[Date Prev][Date Next][Thread Prev][Thread Next][Date Index][Thread Index]
Re: [HTCondor-users] CGROUPS + OOM / HOLD on exit
- Date: Wed, 31 Jul 2013 12:02:04 -0500
- From: Todd Tannenbaum <tannenba@xxxxxxxxxxx>
- Subject: Re: [HTCondor-users] CGROUPS + OOM / HOLD on exit
On 7/30/2013 2:51 PM, Todd Tannenbaum wrote:
On 7/30/2013 1:01 PM, Brian Bockelman wrote:
I think I have figured out why you're hitting this and not us locally.
The cgroup API generates a notification whenever the OOM occurs *or*
the cgroup is removed. Locally, we pre-create all the possible cgroups
(older RHEL kernels would crash if the cgroups were not pre-created;
since fixed) which causes the cgroup to not be deleted by condor.

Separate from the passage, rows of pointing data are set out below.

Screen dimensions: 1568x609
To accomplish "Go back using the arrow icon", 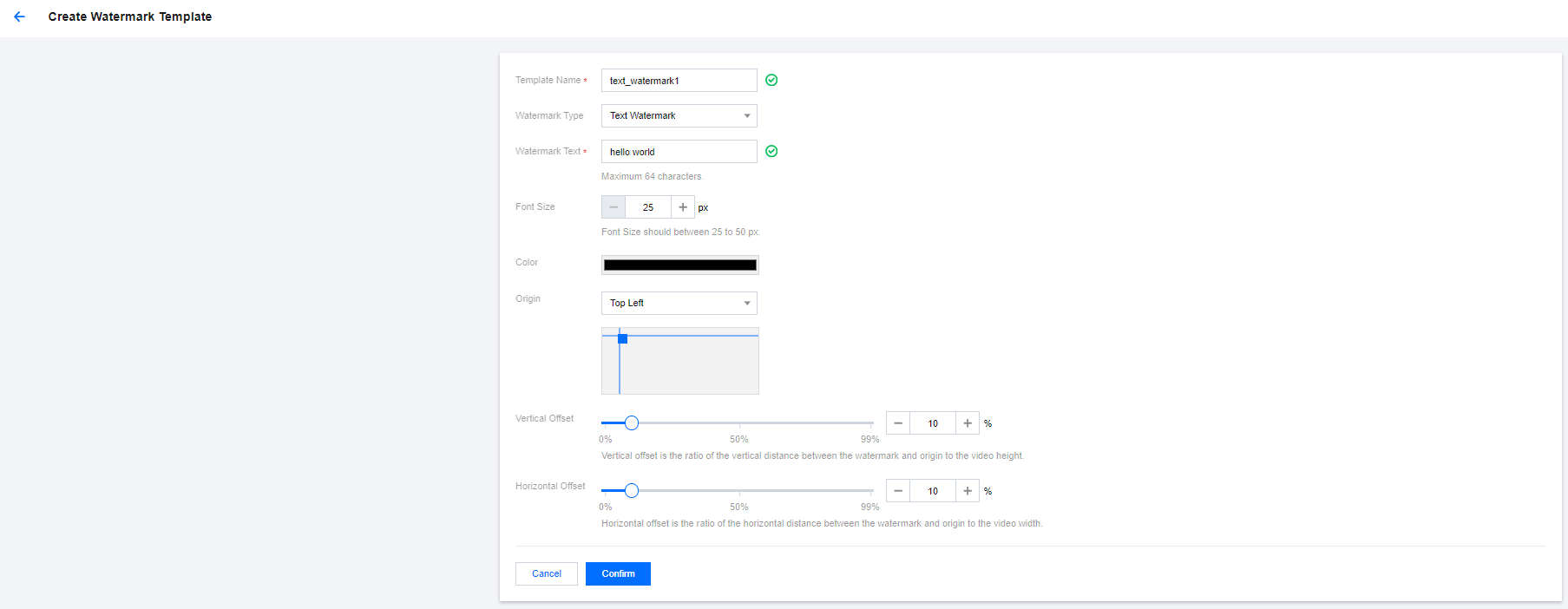I will (x=19, y=16).
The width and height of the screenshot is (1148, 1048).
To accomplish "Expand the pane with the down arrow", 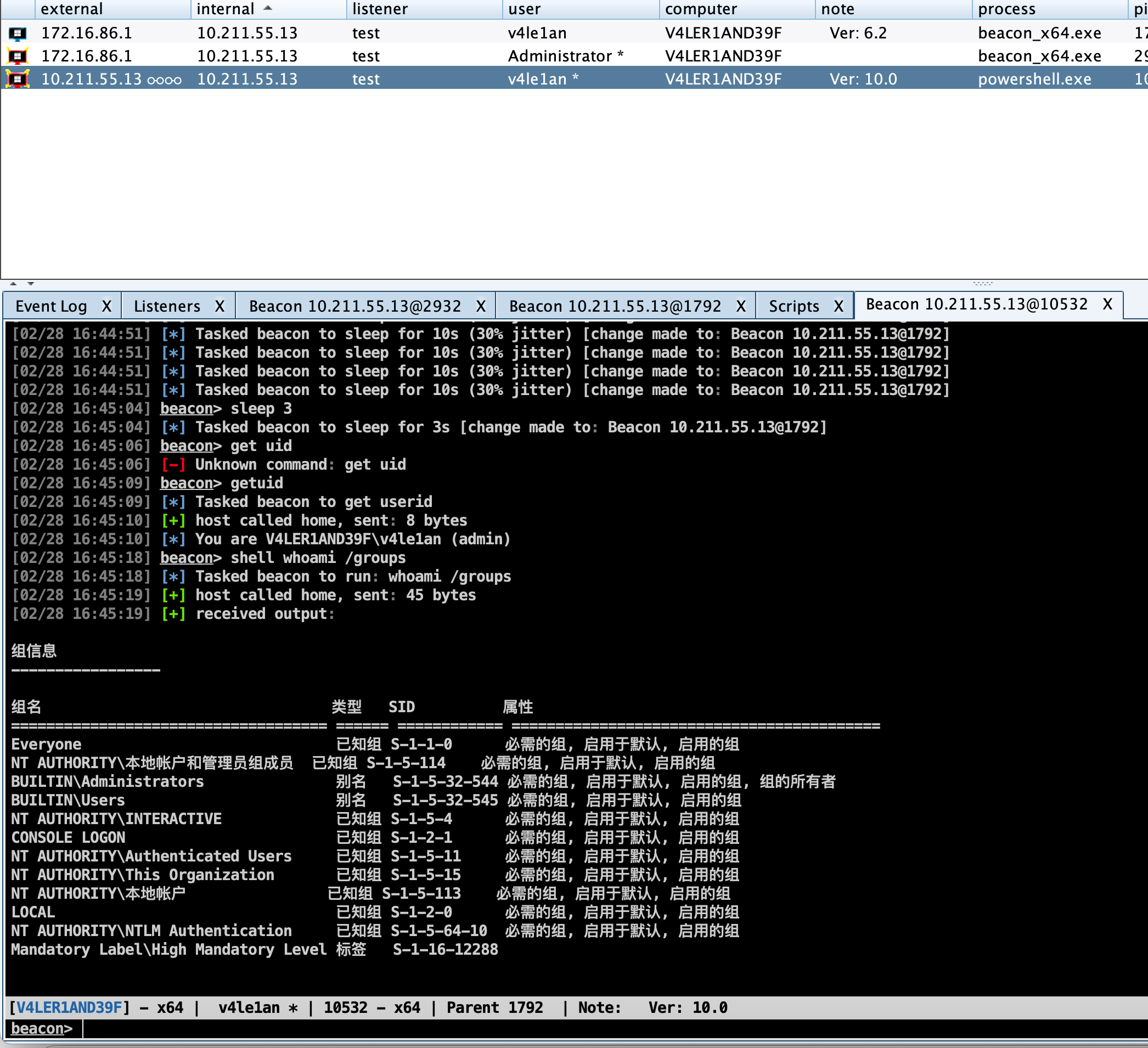I will (x=31, y=283).
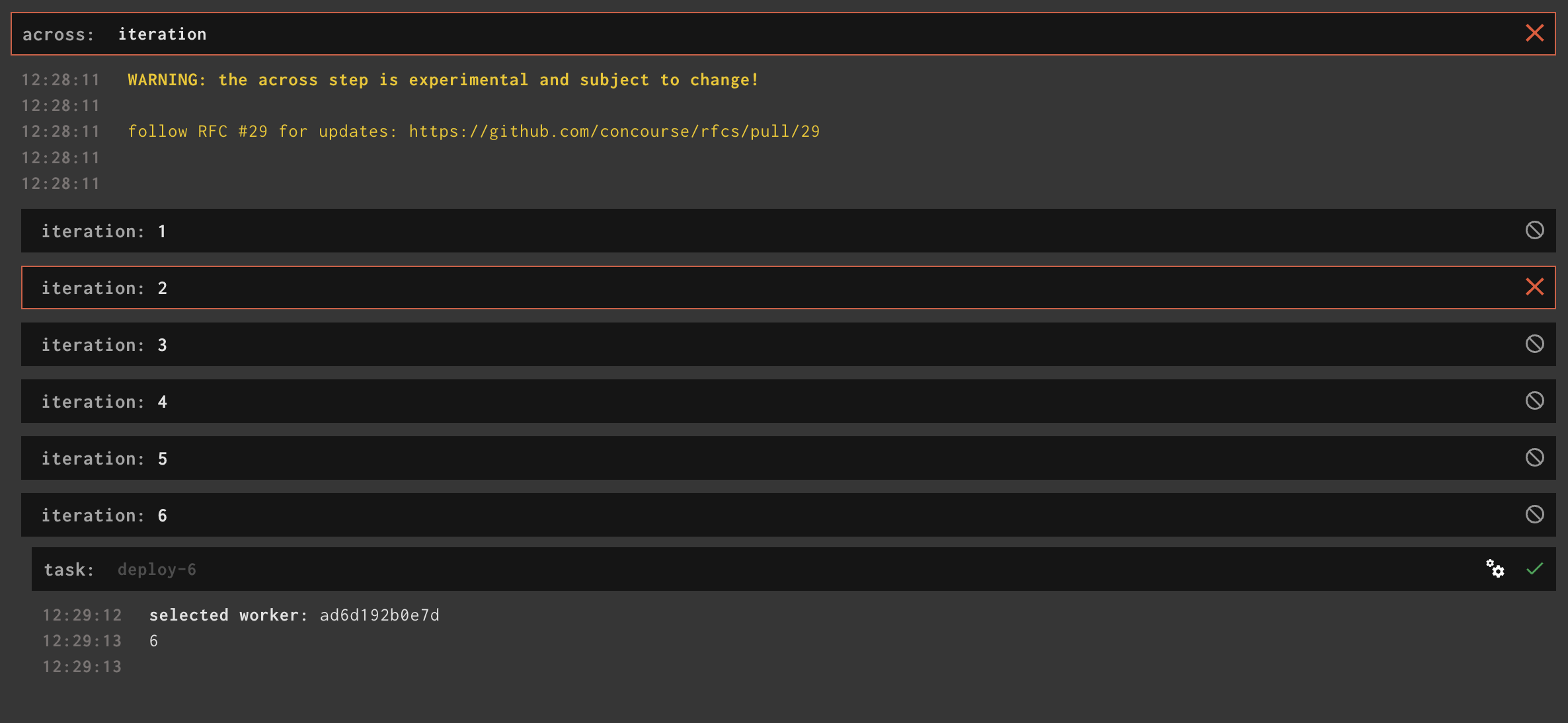Open the RFC #29 GitHub link
Viewport: 1568px width, 723px height.
click(x=613, y=131)
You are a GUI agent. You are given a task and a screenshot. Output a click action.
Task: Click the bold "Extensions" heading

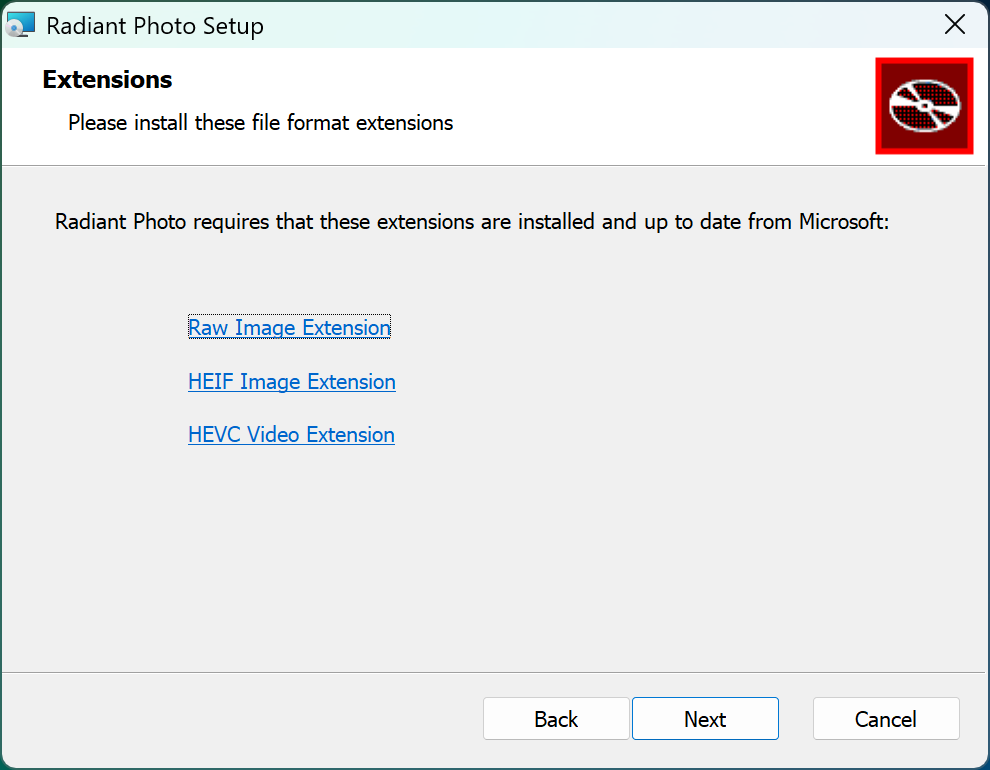pyautogui.click(x=107, y=80)
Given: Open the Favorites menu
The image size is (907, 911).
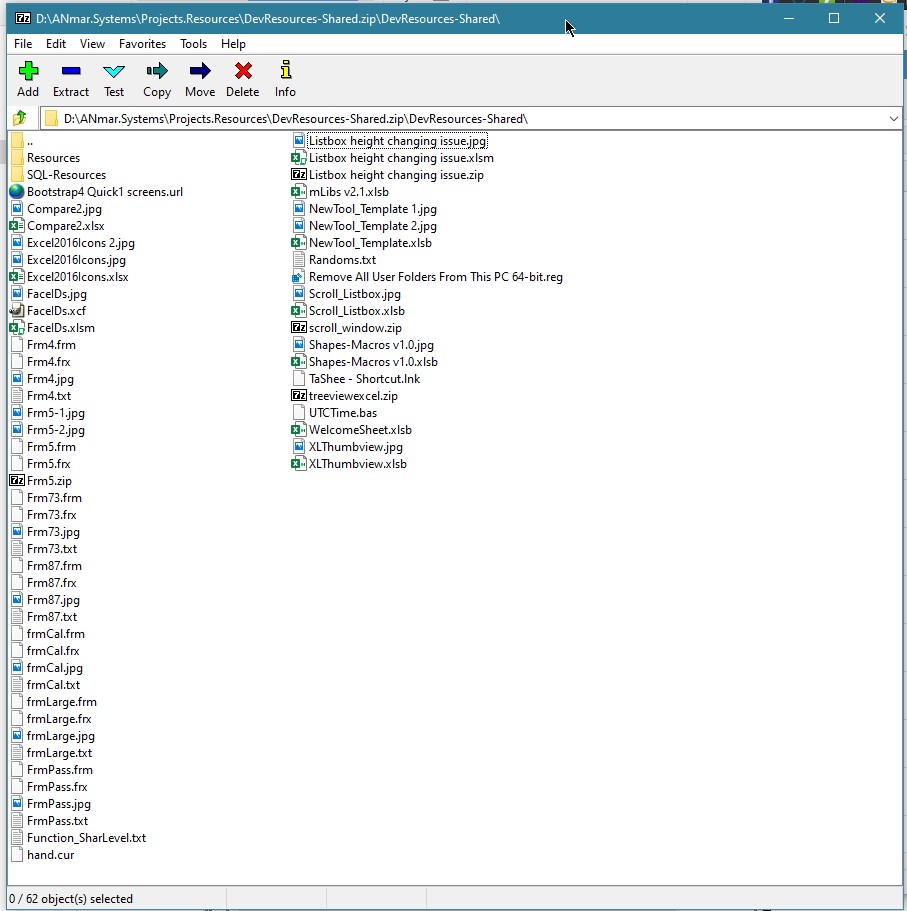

Hence, we never got the notification when the cgroup was removed and
this issue was missed in testing.
I created a ticket for this at
Once we receive a CLA from Joan we will incorporate the patch posted
here into the codebase.
CLA received, patch pushed into the code and will be released starting
with HTCondor v8.0.2.
Joan, thank you so much for your debugging help and the patch to
HTCondor! Folks like yourself are making the software better and better.